* _Exercise requirements_:
• A. In the Belgorod news excerpt, what reason does Zoya give for hoping the Ukrainian elite will be sent "to hell"? Explain it in one to three sentences.
• B. According to the Belgorod news excerpt, what happened to the windows of Zoya, the pensioner?
• C. Continue the Belgorod news excerpt from the point where it stops.

Despite the dangers, Oleg says he has no intention to leave the city. He says he hopes Russia will win the war now that the West’s support in Ukraine appears to be dwindling.

“We just need to finish them off [Kyiv’s armed forces] before they’ll do the same with us,” he says.

Zoya, the pensioner whose windows were broken, agrees.

“I really hope they’ll send that Ukrainian elite to hell so that we can live with the Ukrainian people as normal,” Zoya says.


										 					Vyacheslav Gladkov / Telegram

Vyacheslav Gladkov / Telegram

Even though Belgorod continues to pay a high price for Russia’s ongoing war against Ukraine, criticism of the invasion remains rare. 

“If we didn’t start it, they would have,” says Oleg, repeating the Russian propaganda narrative that claims without evidence that Kyiv, with NATO’s backing, was plotting an attack on Russia before Moscow’s February 2022 offensive.

(A run of records)
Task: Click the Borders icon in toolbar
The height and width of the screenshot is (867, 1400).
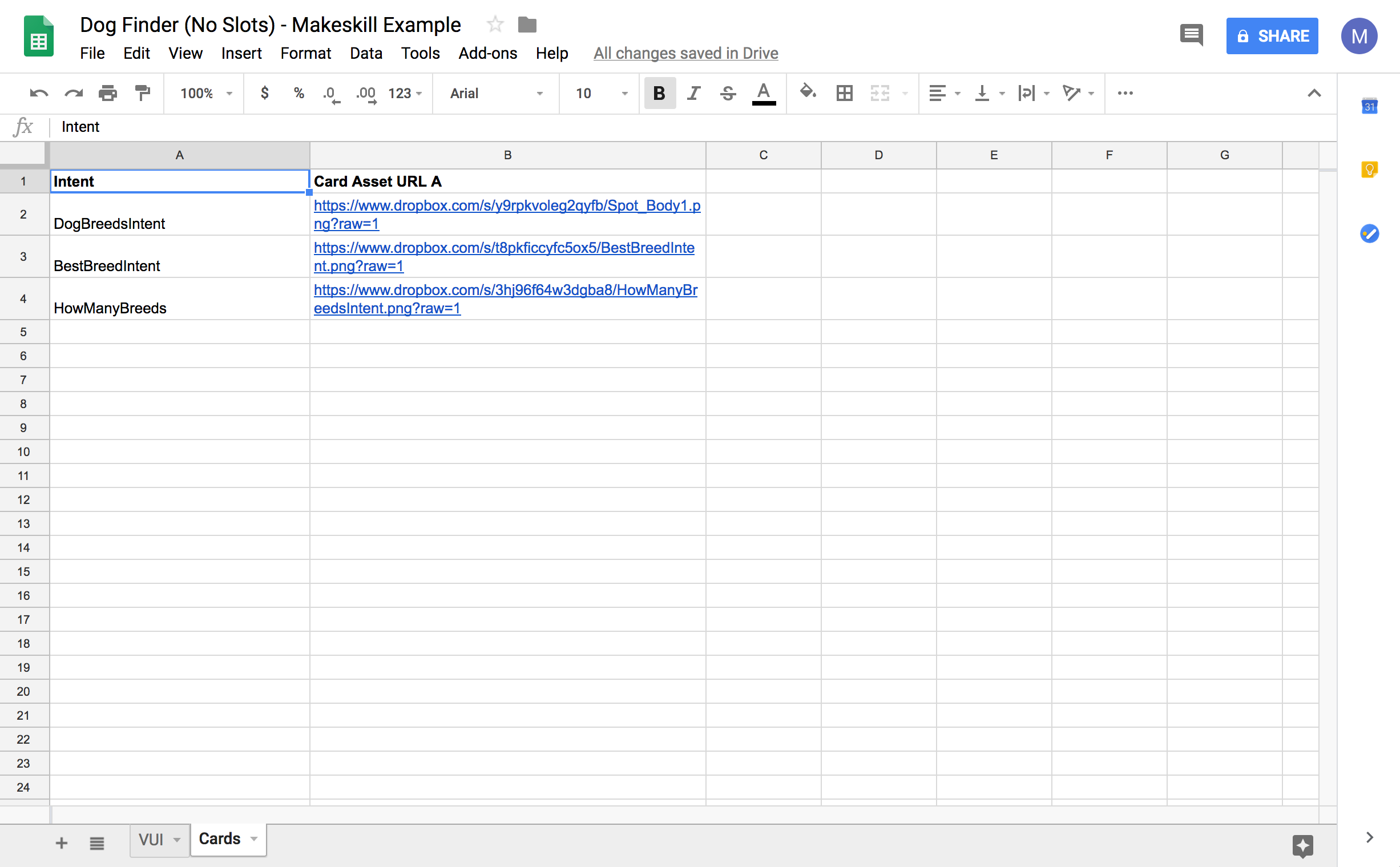Action: point(846,94)
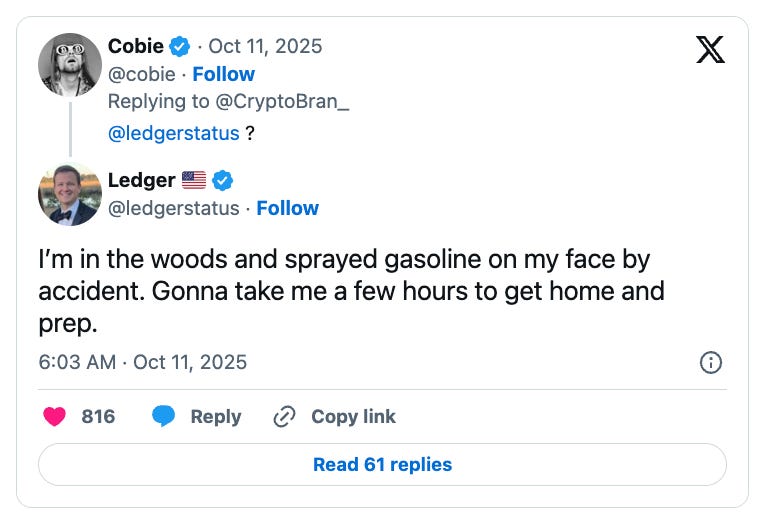Click the Ledger display name
Viewport: 766px width, 528px height.
[x=141, y=181]
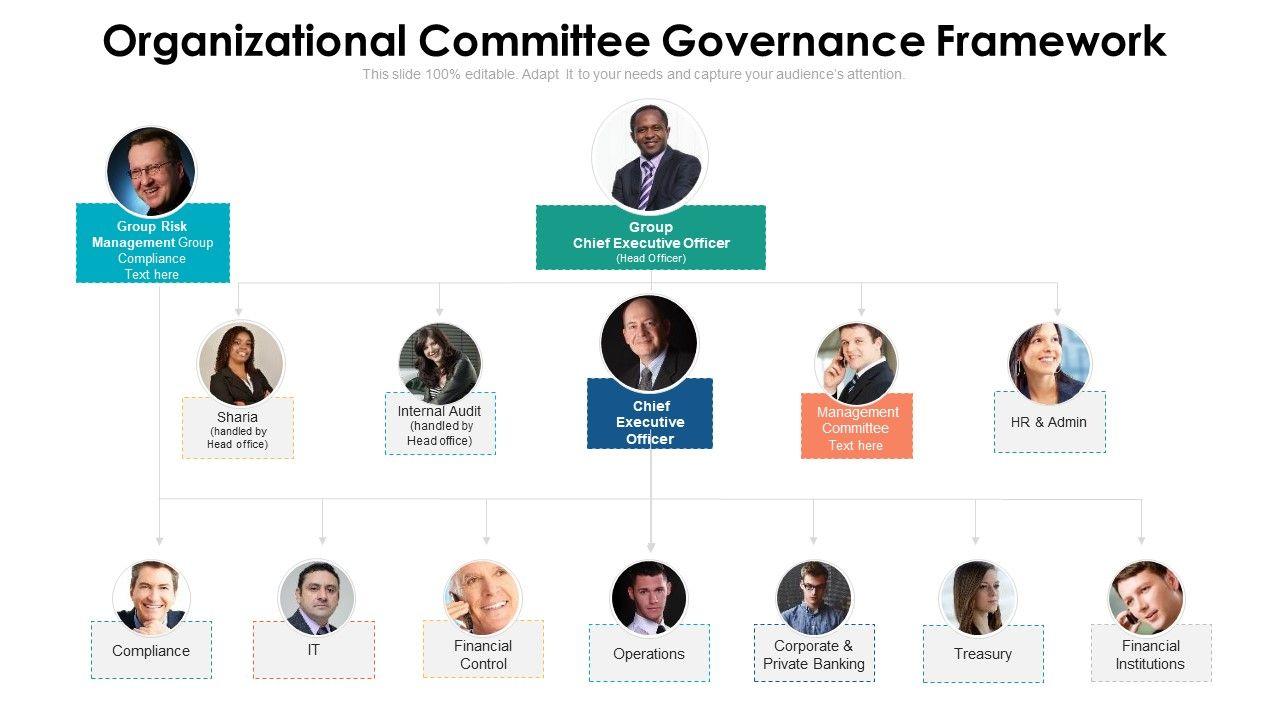Select the slide title text
This screenshot has height=720, width=1280.
point(634,42)
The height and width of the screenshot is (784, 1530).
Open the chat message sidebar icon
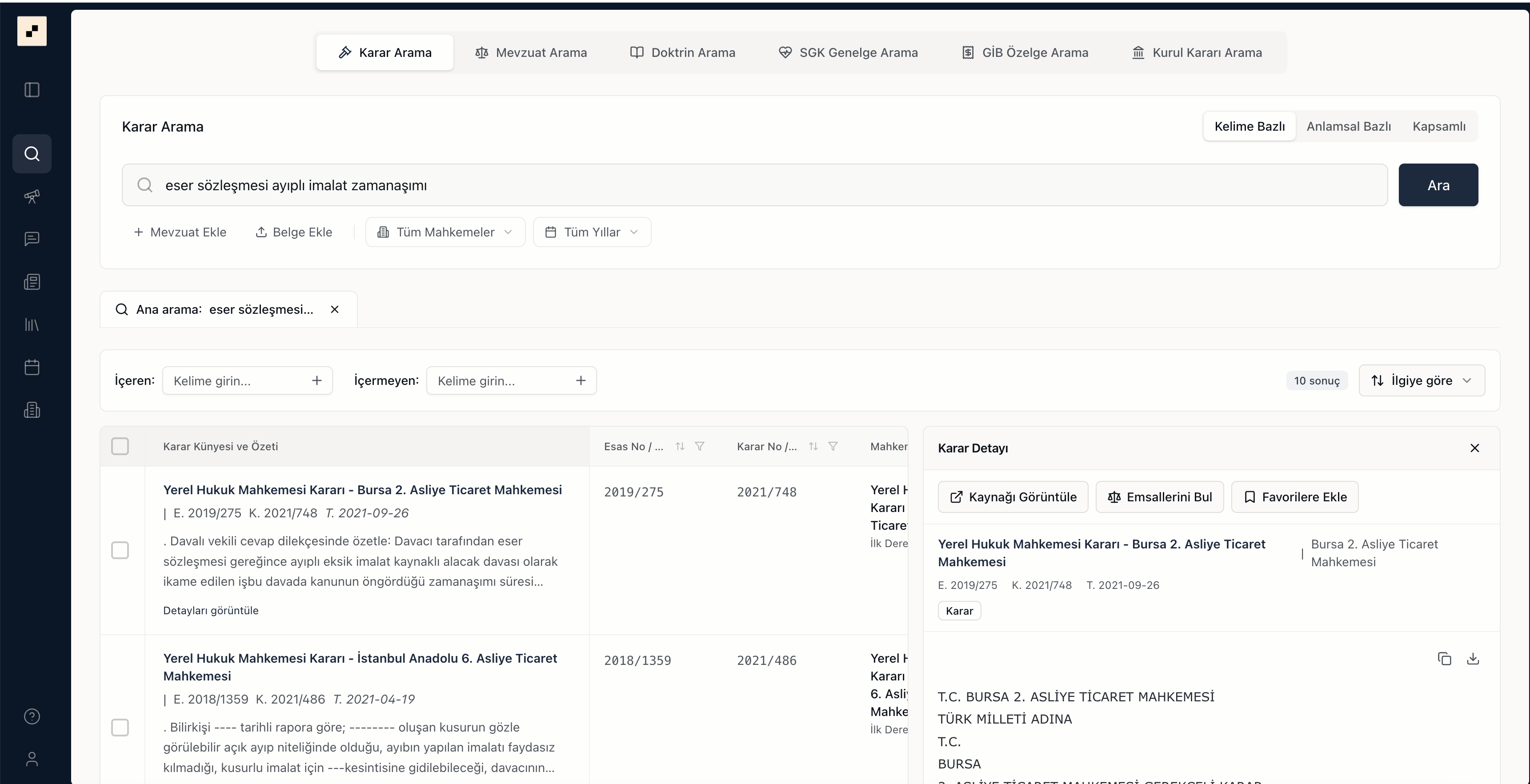(x=32, y=239)
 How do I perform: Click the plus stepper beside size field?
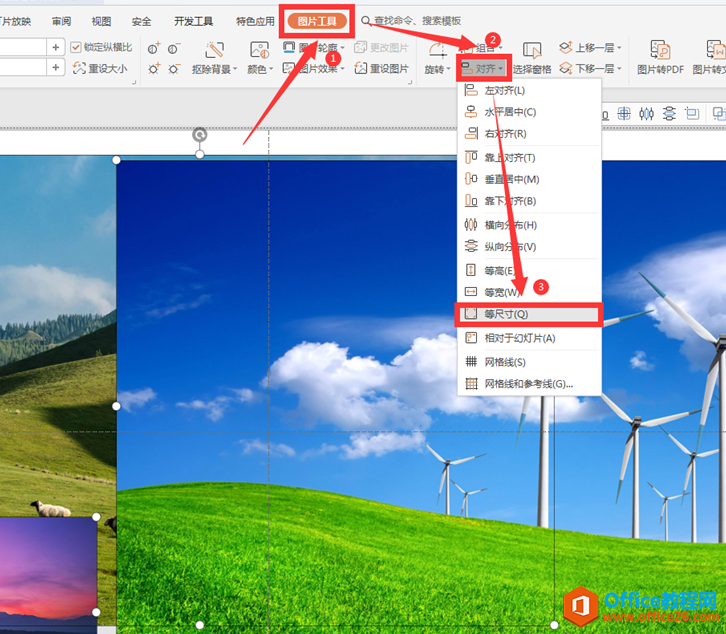point(55,47)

* _Outputs in order_:
• A. Zoya wants the Ukrainian elite gone so that people in Belgorod can live with the Ukrainian people as normal. Her hope is tied to restoring ordinary relations with Ukrainians, not to harming them.

• B. They were broken.

• C.
But while only a few feel comfortable openly sharing their political views, most don’t hide their fatigue with the war. 

“You want to believe that the people in power are intelligent, that things [the war in Ukraine] are being done for some reason,” Agrifina says. “But then when you see the consequences of that — people dying — you don’t want that.”

“Let all this finish as soon as possible,” Anna echoes.